According to the press release FDA posted with the new web page over the weekend, companies are typically required to submit reports every six months for the first two years of a study, and then annually thereafter until the conclusion.

The listing is for all post-approval studies stipulated after Jan. 1, 2005, but the data do not include clinical data "because the studies may be ongoing and include personal and confidential information."

At press time, FDA, the Advanced Medical Technology Association (AdvaMed; Washington) and the Medical Device Manufacturers Association (MDMA; Washington) had not responded to calls for comment on the new listing.

Docs not wild about e-prescribing

E-prescribing is sometimes billed as a panacea for prescription drug errors, but a recent report in the journal Health Affairs shows that the road to an electronic future is still littered with potholes.

The article, written by a team led by Joy Grossman, PhD, a senior health researcher at the Center for Studying Health System Change (HSC; Washington), said that while many doctors like the idea of e-prescribing, those programs "often lacked advanced features or, if they had them, physicians often did not use them because of implementation hurdles or the perception that the features did not add value," according to an HSC press release.

Grossman said in the press release that "the gap between policymakers' visions for e-prescribing to improve the safety, quality and efficiency of care and the reality in physician practices is pretty wide."

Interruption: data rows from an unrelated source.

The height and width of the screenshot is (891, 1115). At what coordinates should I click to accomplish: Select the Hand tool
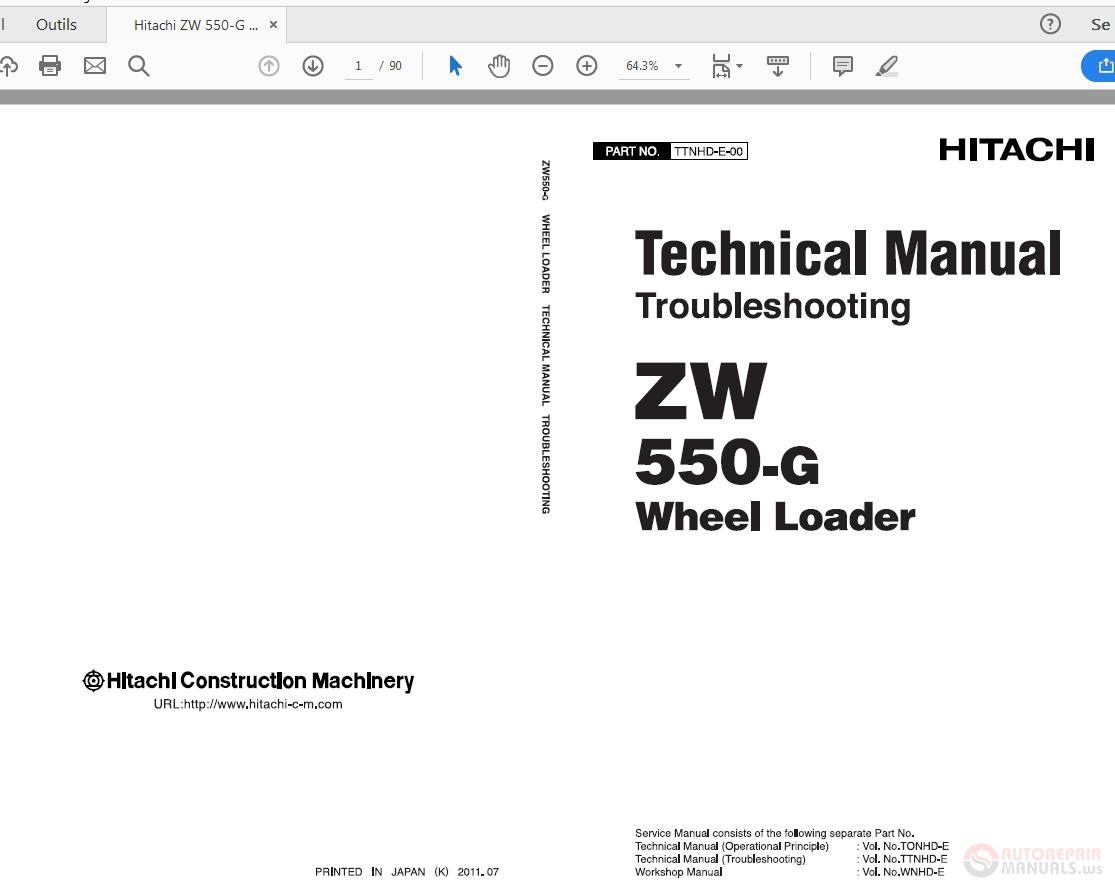[499, 65]
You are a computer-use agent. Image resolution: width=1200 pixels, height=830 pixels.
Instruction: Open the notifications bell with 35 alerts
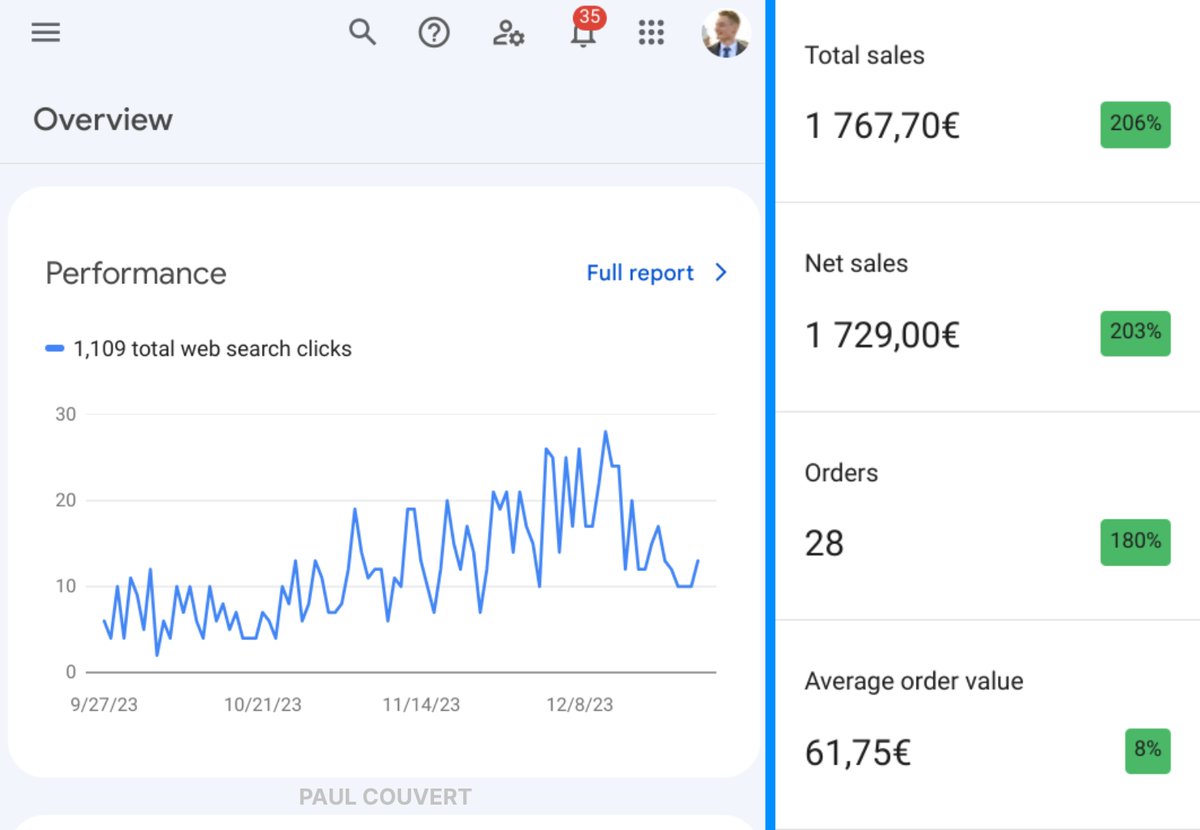582,36
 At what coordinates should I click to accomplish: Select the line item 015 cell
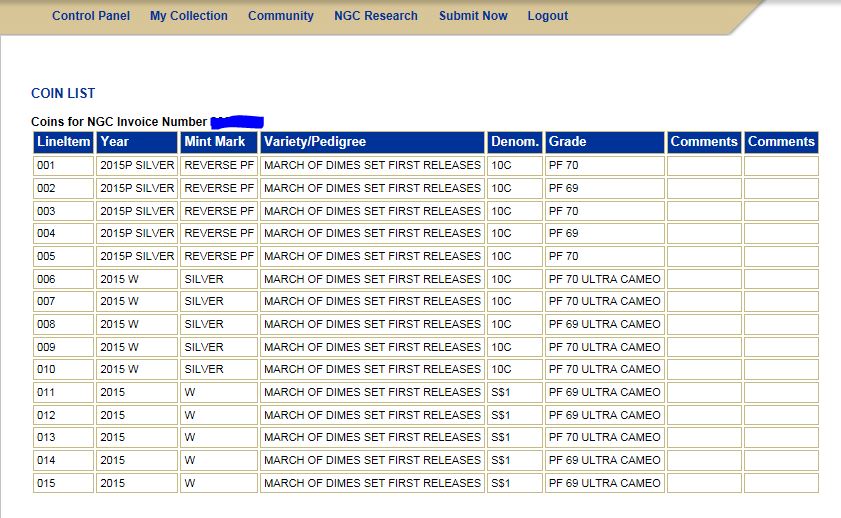(x=63, y=483)
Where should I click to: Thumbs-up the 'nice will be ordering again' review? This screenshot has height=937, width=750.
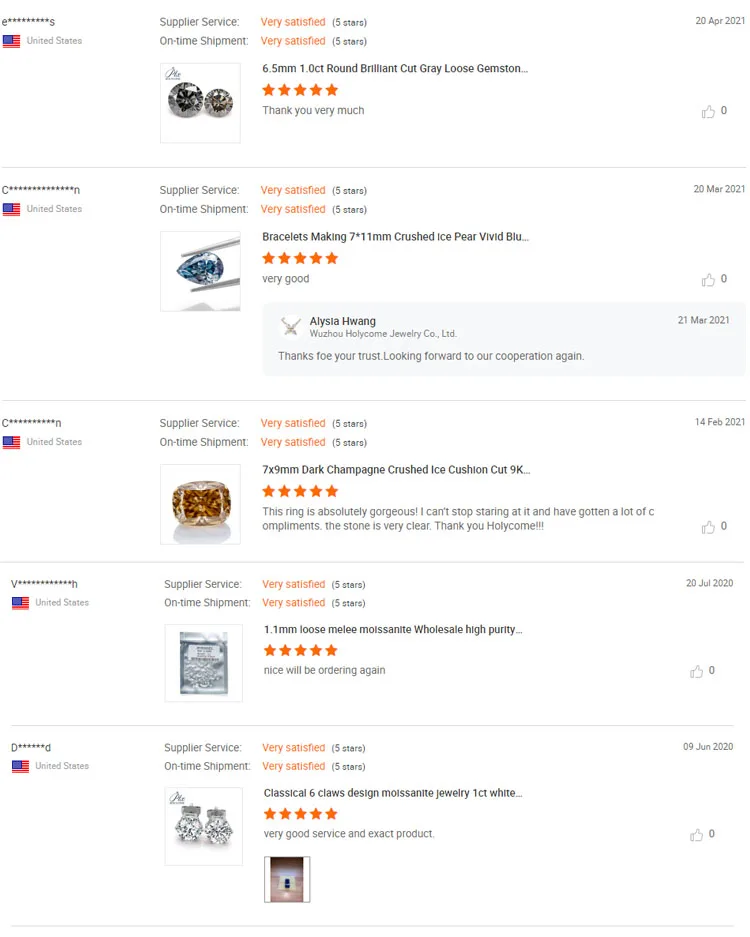[697, 672]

The HSC study consists of "44 discussions conducted between November 2005 and March 2006 with representatives of 26 organizations," including 15 medical practices that had the software and six that did not. Ten of the 15 with e-prescribing software used it as part of a suite of programs and the balance had purchased stand-alone programs.

One of the problems with e-prescribing software had to do with lack of patient prescription data from outside the doctor's practice, and many practices had difficulty getting data on the drug formulary offered by the patient's plan. The press release stated that doctors in slightly more than half the practices "did not have access to formulary data electronically because either the system did not have the feature or because the practice had chosen not to enable it," although the article did not enumerate the respective ratios of these two groups.

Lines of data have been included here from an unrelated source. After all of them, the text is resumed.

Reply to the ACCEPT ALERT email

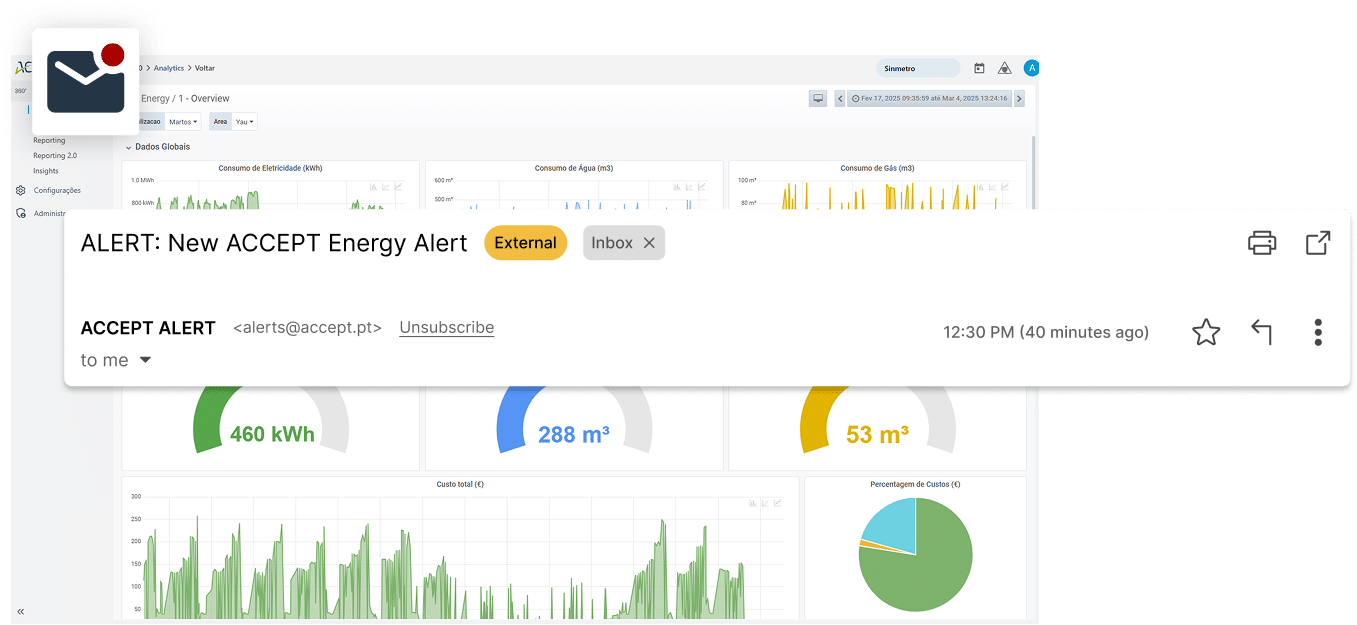[1262, 332]
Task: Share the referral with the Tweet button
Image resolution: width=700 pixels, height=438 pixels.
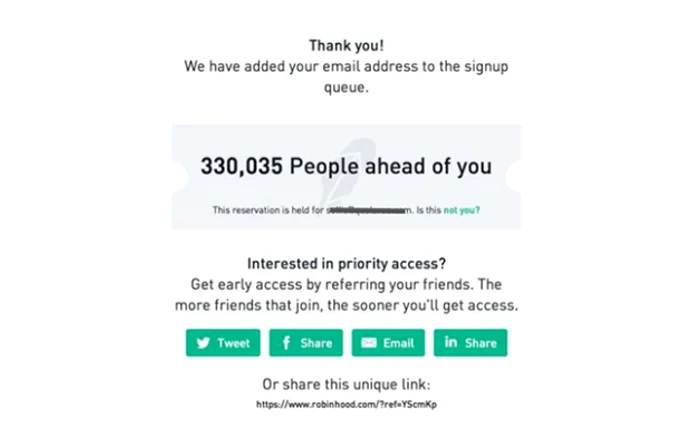Action: pos(223,342)
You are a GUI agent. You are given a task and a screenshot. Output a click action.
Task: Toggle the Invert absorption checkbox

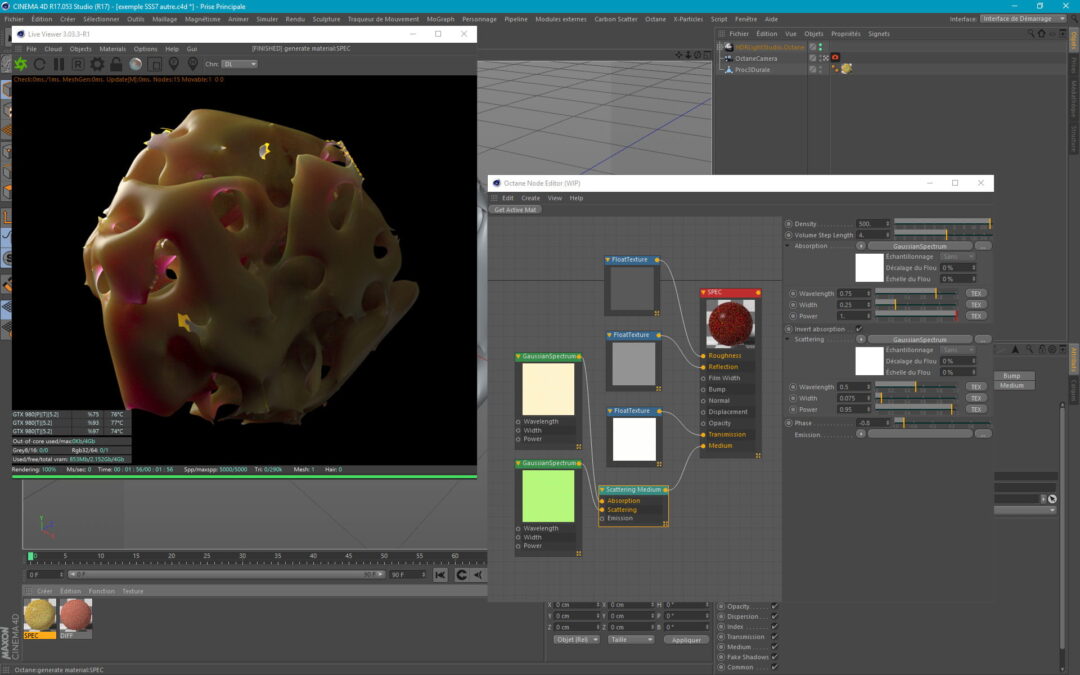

The remaining doctors were able to access formulary data for varying percentages of their patients, ranging from one in four to nine in 10, but many in this group "questioned the data's reliability and "in many practices, physicians routinely ignored it."

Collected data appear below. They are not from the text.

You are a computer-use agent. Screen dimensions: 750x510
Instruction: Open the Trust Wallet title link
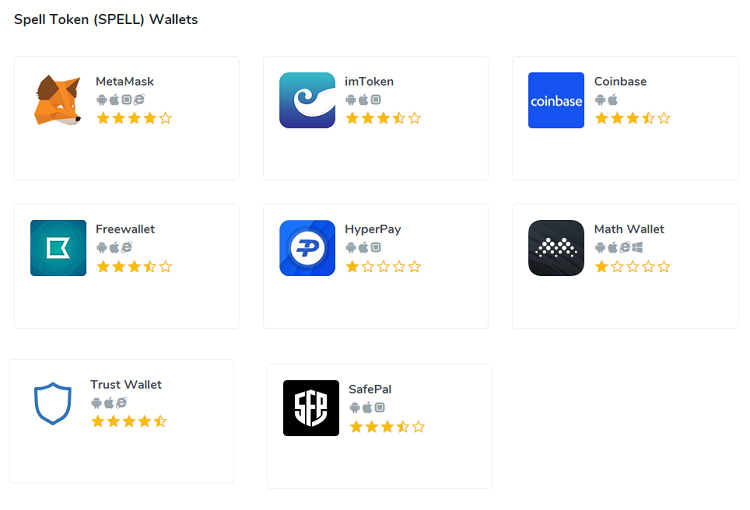coord(126,384)
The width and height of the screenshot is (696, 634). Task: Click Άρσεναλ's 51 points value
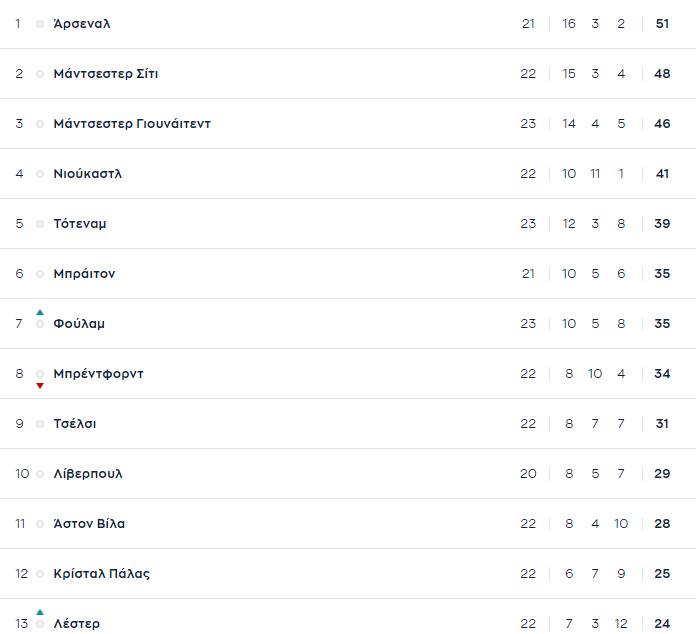pos(662,24)
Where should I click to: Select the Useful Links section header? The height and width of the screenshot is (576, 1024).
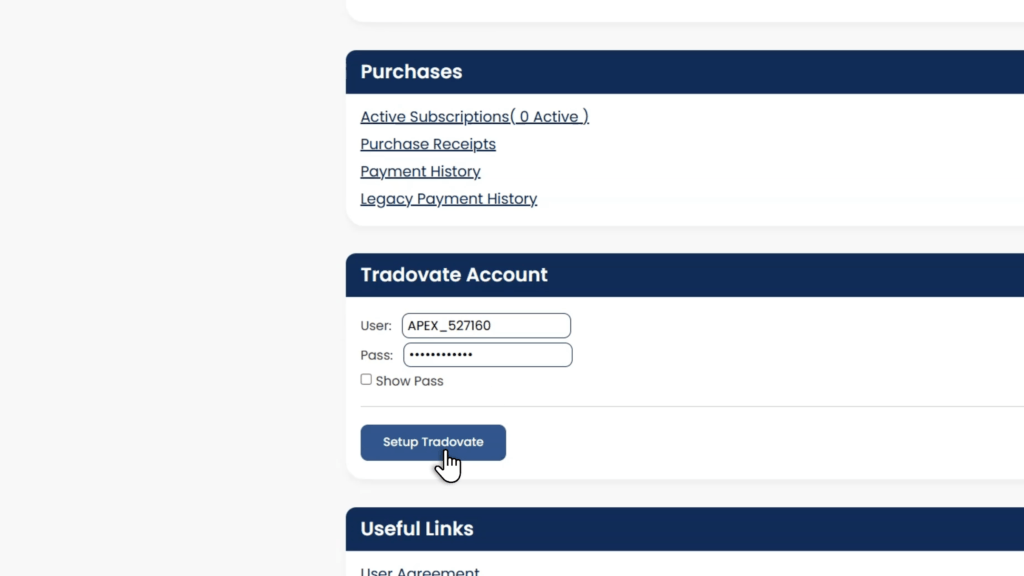coord(417,529)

Clinical decision support (CDS) systems also got less than a warm welcome from doctors because of "general agreement that pop-up alerts were triggered too easily," and "physicians typically overrode them."

The press release also states that while all but one of the e-prescribing systems offered CDS, only half the practices reported that the CDS allowed them to check for drug allergies "and only 20% for drug-condition contraindications."

As is seemingly always the case when introducing a new technology into a business, physician practices ran into more headaches getting e-prescribing up to speed. According to HSC's statement, most office managers "were not prepared for the amount of interaction needed with outside parties, such as vendors, state regulators and local pharmacies, to implement and maintain the systems."